Les Russes devraient cesser de se prendre pour des sorciers omniscients de la géopolitique qui auraient une compréhension intuitive et supérieure de la "grande histoire" et des courants qui transformeraient le "dessous des cartes" à l’insu des autres pays (sauf des USA et de la Russie, comme au bon vieux temps de la guerre froide) qui n’auraient aucune prise sur la réalité.
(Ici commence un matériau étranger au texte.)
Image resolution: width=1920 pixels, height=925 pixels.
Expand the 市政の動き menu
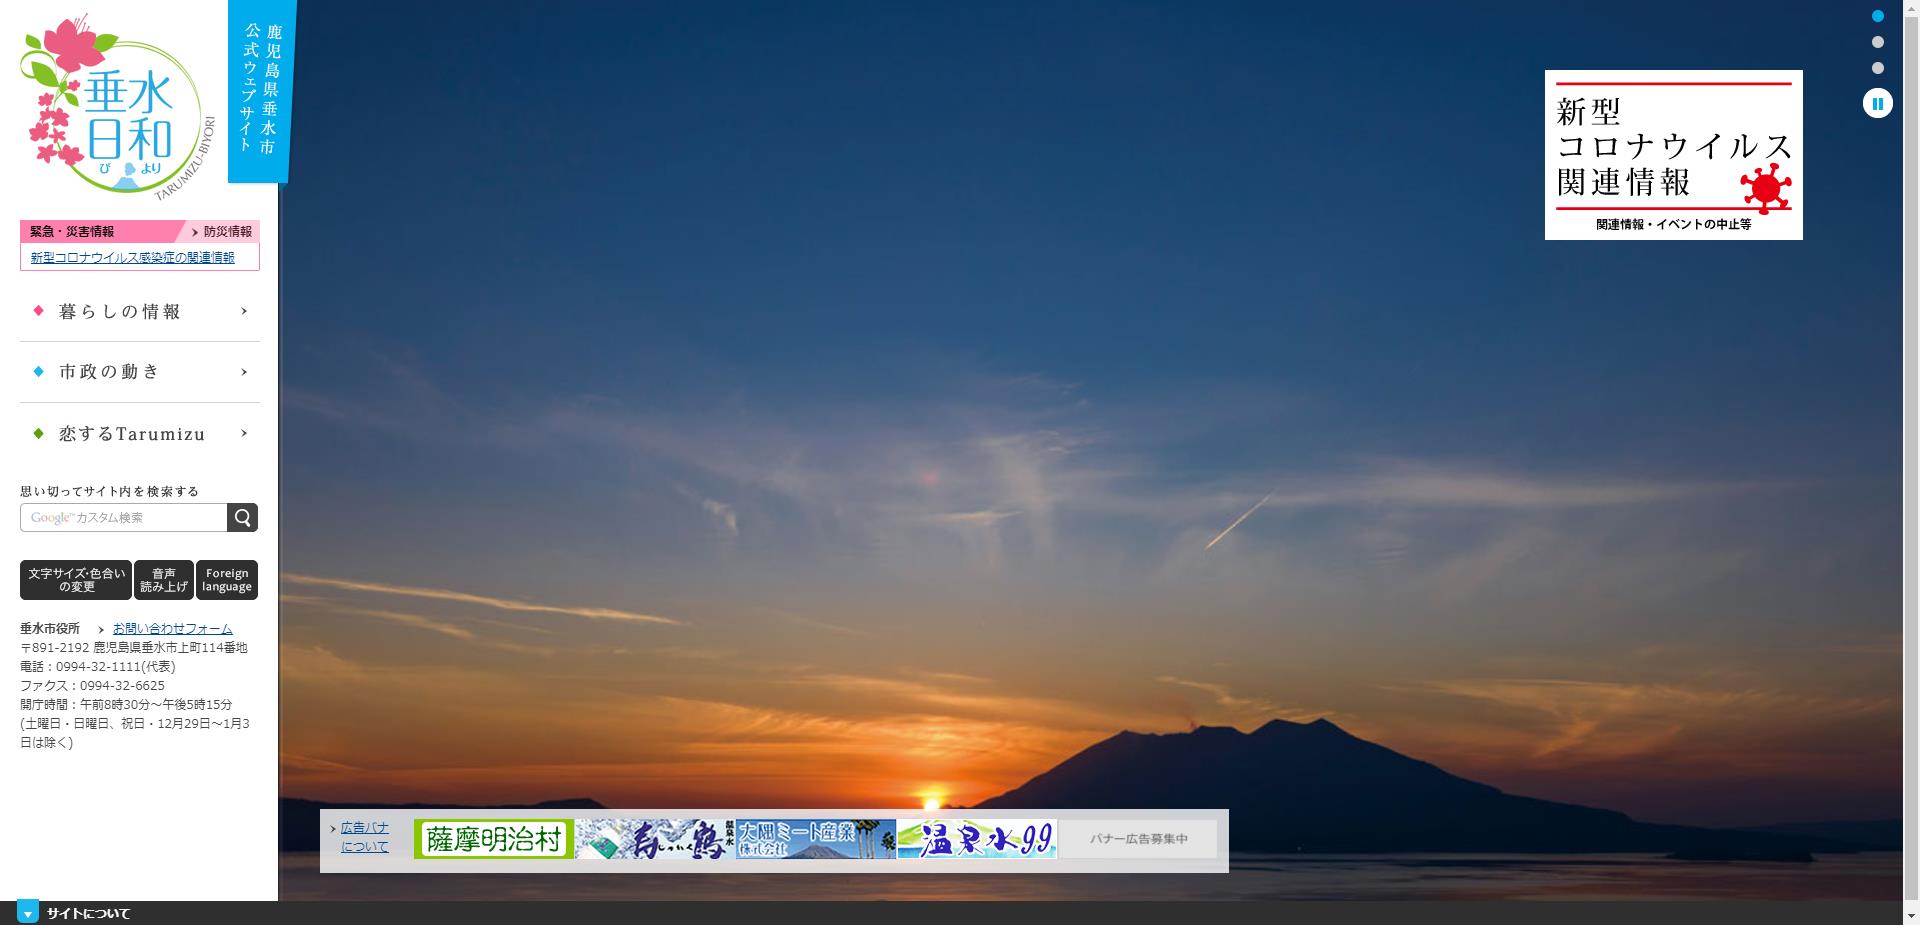point(140,372)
Poutine, c’est un peu Tartuffe s’exclamant : "Cachez cette Allemagne que je ne saurais voir".

  
Il y clairement un abus d’intelligence stratégique dans les discours des élites russes, un "géopoliticisme" outrancier qui tend à minimiser ses propres faiblesses (notamment économique et politique) et à se dissimuler la réalité d’un rapport de force en réalité peu favorable à la Russie par une fuite permanente dans l’abstraction des cartes et du "macro". La géopolitique contemporaine n’est plus celle de la guerre froide. L’ordre international, n’en déplaise aux Russes amateurs d’échecs, n’est pas un jeu disputé entre des Etats stratèges et des "forces" essentialisées (atlantiques, eurasiennes) qui pousseraient méthodiquement leurs pions pour déstabiliser l’adversaire ou l’acculer dans une impasse.
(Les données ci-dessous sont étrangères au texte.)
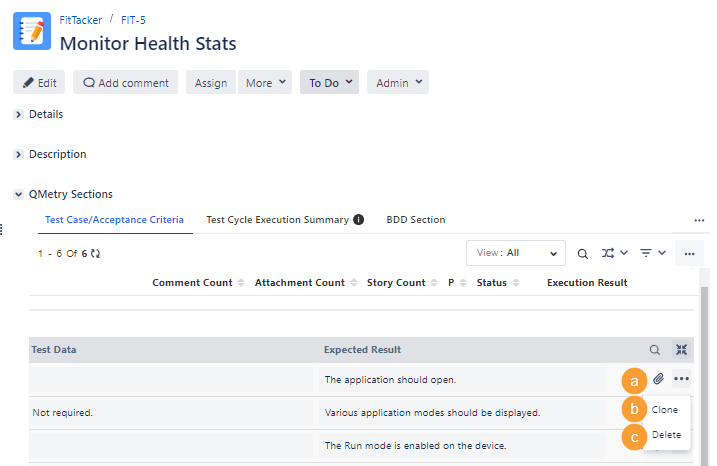Open the shuffle/link options icon in the toolbar
This screenshot has height=466, width=717.
(614, 254)
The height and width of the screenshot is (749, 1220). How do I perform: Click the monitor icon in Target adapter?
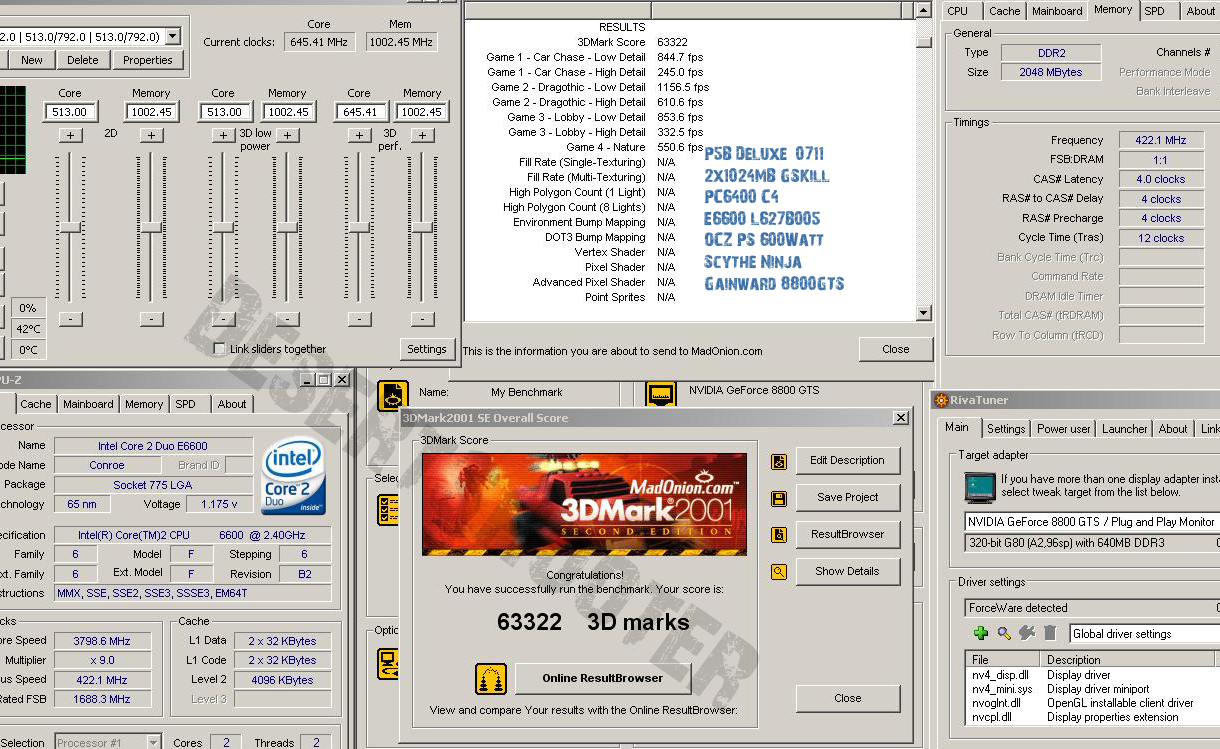[x=979, y=487]
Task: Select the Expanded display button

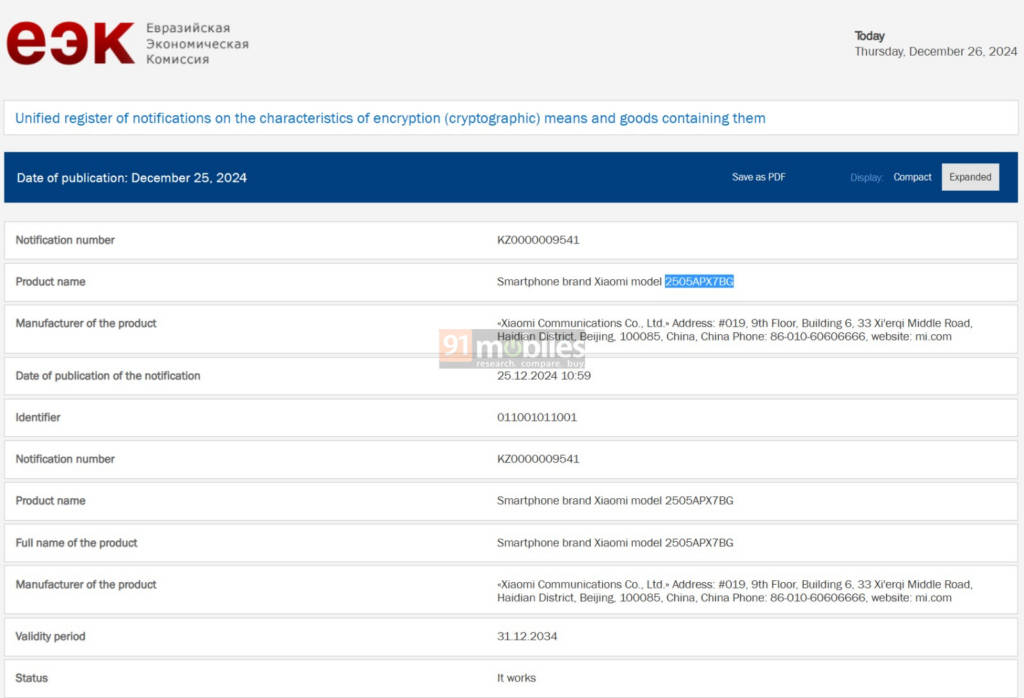Action: [x=970, y=177]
C’est une perception typiquement dialectique, pour ne pas dire soviétique, de l’histoire qui ne tient pas compte de la complexité mouvante de la mondialisation et des acteurs qui y prennent part. Poutine peut discourir pendant des heures, en réalité il ne contrôle même pas les oligarques russes... ceux qui applaudissaient son discours sous les ors du Grand Palais du Kremlin sont les premiers à organiser la fuite de leurs capitaux et à spéculer contre le rouble... ici prend fin le délire messianiste russe et la vision chère à Douguine de la citadelle tellurique eurasienne dressée contre l’ordre "thalassocratique". L’ennemi, si on doit le désigner par ce mot, est déjà dans les murs.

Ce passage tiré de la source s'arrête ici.